Moody’s affirms Metsä Board’s Baa2 rating, shifts outlook to negative
Investing.com -- Moody’s Ratings has confirmed Metsä Board Corporation’s Baa2 long term issuer rating today, but has adjusted the outlook from stable to negative.
This change was prompted by Metsä Board’s sustained underperformance relative to Moody’s expectations for the Baa2 rating category. Metrics such as an adjusted EBIT margin of 3.2% for the year ending March 2025, compared to the expected 10%, and a leverage of 3.4x gross debt/EBITDA versus the 2.0x required for the Baa2 rating category, have not met the stable Baa2 rating criteria. The company also experienced a negative free cash flow of €260 million during the same period.
Metsä Board’s performance is likely to be challenged over the next 12-18 months in meeting the threshold set for the Baa2 rating category. The company, a significant exporter to the US, is also vulnerable to the ongoing uncertainty around US import tariffs.
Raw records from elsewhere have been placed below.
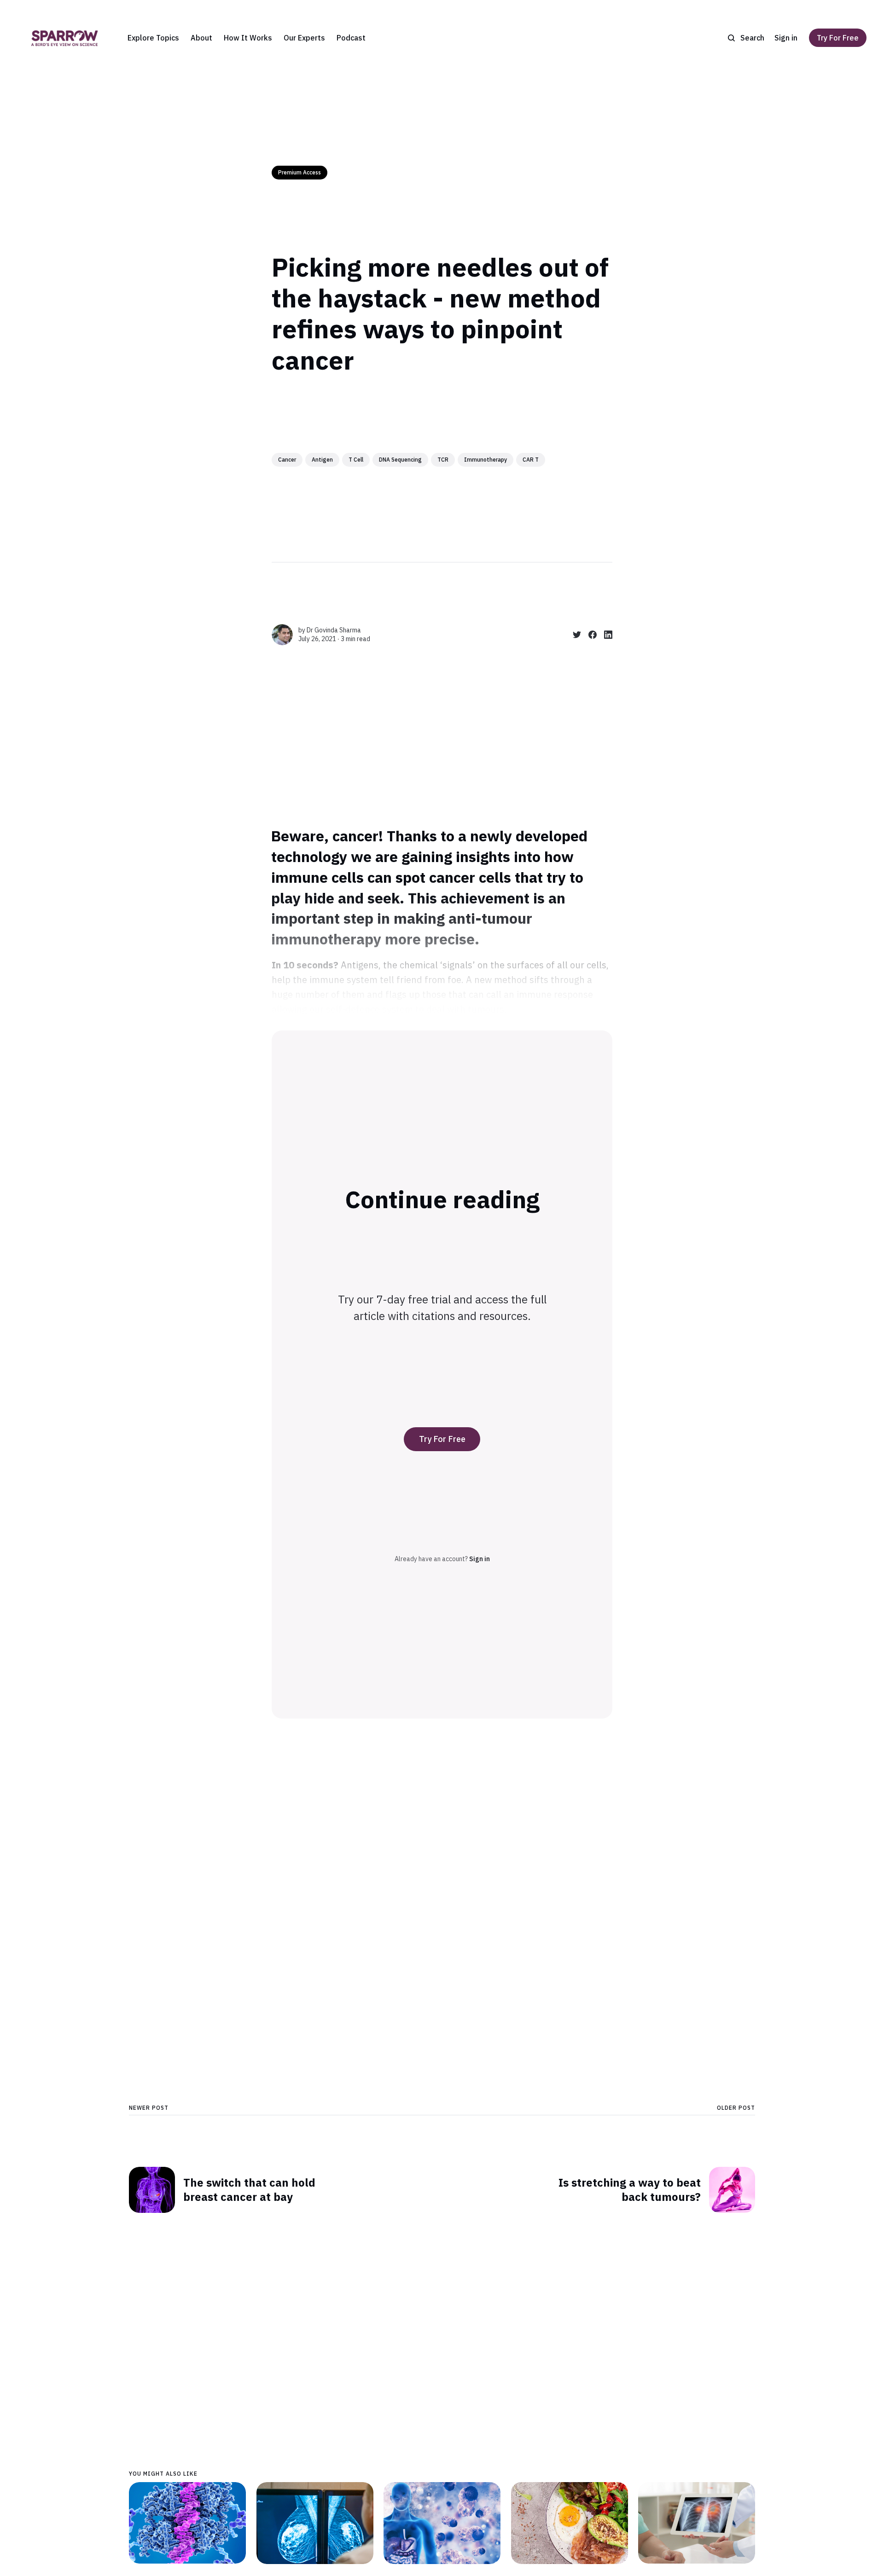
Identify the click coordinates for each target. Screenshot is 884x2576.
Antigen (322, 459)
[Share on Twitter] (573, 634)
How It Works (248, 37)
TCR (442, 459)
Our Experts (304, 37)
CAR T (531, 459)
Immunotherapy (485, 459)
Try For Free (838, 37)
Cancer (287, 459)
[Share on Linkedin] (604, 634)
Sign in (785, 37)
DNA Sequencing (400, 459)
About (201, 37)
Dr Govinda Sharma (334, 630)
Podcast (351, 37)
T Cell (356, 459)
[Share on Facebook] (589, 634)
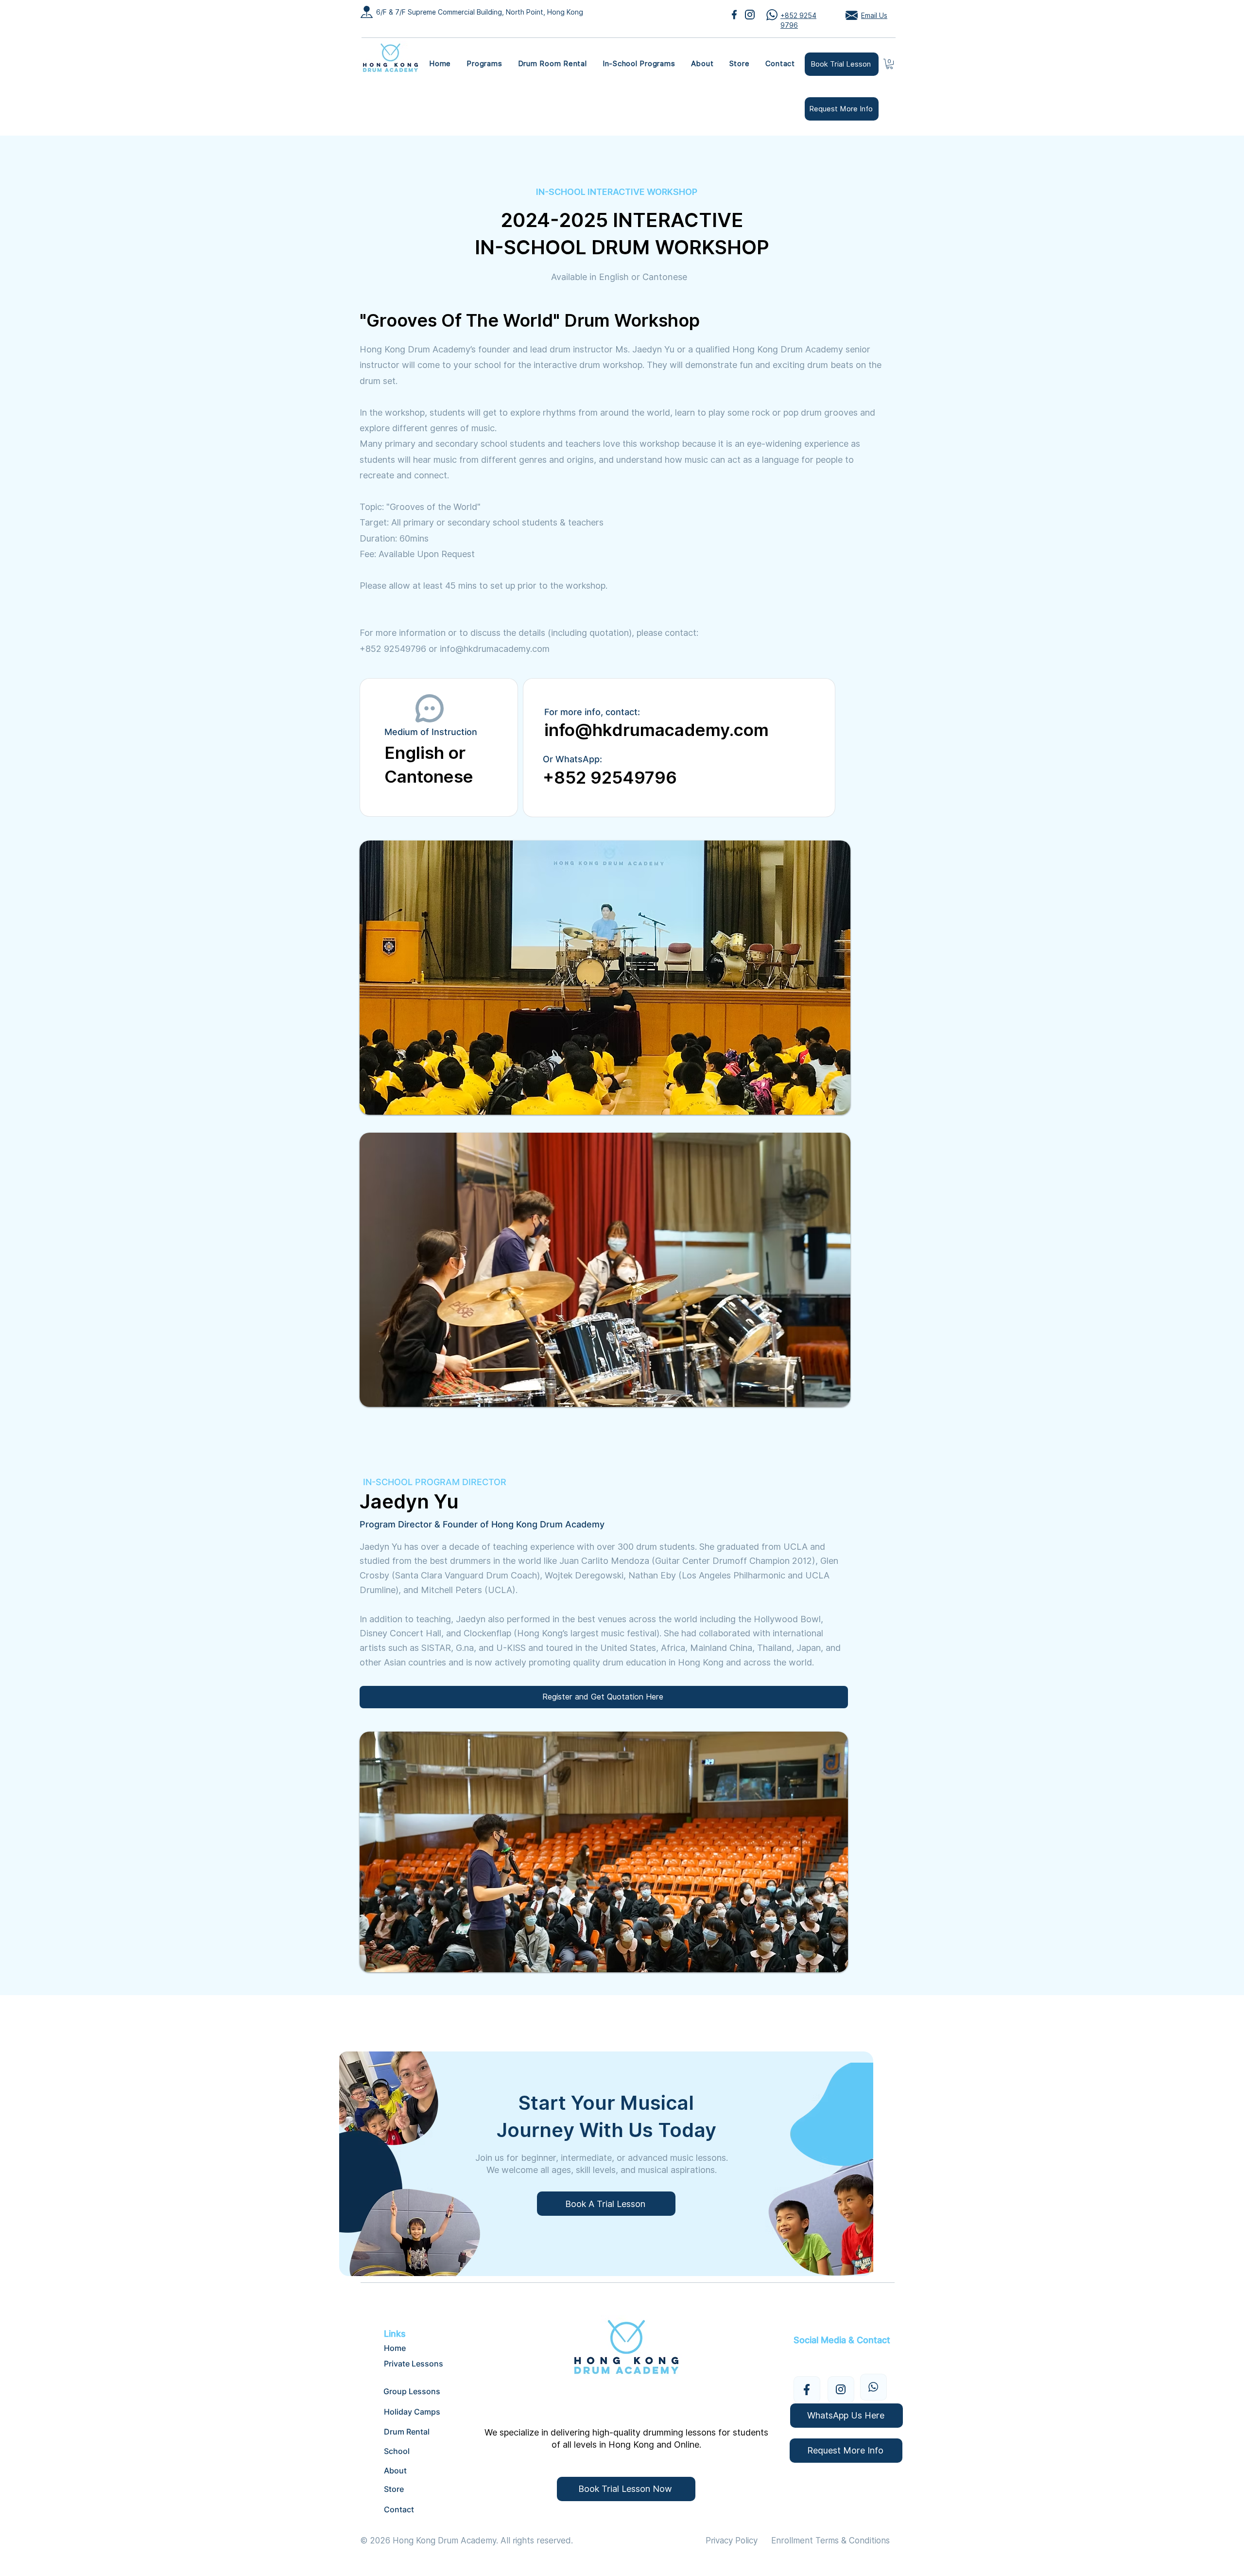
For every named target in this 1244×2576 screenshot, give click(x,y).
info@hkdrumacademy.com (495, 649)
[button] (484, 63)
After a period of strong earnings growth, with Moody’s adjusted EBITDA increasing by 121% from 2019-2022 to €611 million, Metsä Board has seen a substantial decline in EBITDA since 2022. This downturn was more severe and extended than anticipated. In 2024, Moody’s adjusted EBITDA decreased by 20% due to lower paperboard prices, increased wood costs, political strikes in Finland, and a reduced earnings contribution from associated company Metsä Fibre.
The negative trend in earnings and cash flow persisted into the first quarter of 2025, despite a higher contribution from Metsä Fibre and lower energy and chemical costs.
Despite expectations of positive contributions from capacity investments made at the Husum and Kemi mills during 2021 – 2023, related costs are likely to impact 2025 results. Metsä Board is not expected to meet the Baa2 rating category expectations in the near term. However, the company’s liquidity position is expected to remain strong, with no further dividend distribution projected for 2025 following a €25 million payment in Q1 2025.
Metsä Board’s market leadership in high-quality, fresh fibre paperboard packaging in Europe, its good level of vertical integration into energy and pulp, growing demand from largely non-cyclical end-markets, and its integration into the wider Metsä Group, are primary supports for its rating.
However, the rating is limited by its modest size and lower product diversification compared to most Investment Grade rated peers in paper packaging, a financial policy that allowed net leverage to increase up to 3.4x in Q1 2025, and a lack of rating commitment.
The negative outlook reflects concerns that management will be challenged to improve profitability and free cash flow within the next 12-18 months to a level required to uphold the current rating category. The company’s high exposure to the US market, which accounted for 22% of revenue in 2024, and the current uncertainty around import tariffs, are expected to create margin pressure.
Positive rating pressure could emerge if Metsä Board achieves further significant improvements in its business profile, scale and diversification, and if it meets certain financial benchmarks. Conversely, negative rating pressure could arise if the company fails to meet these benchmarks on a sustained basis.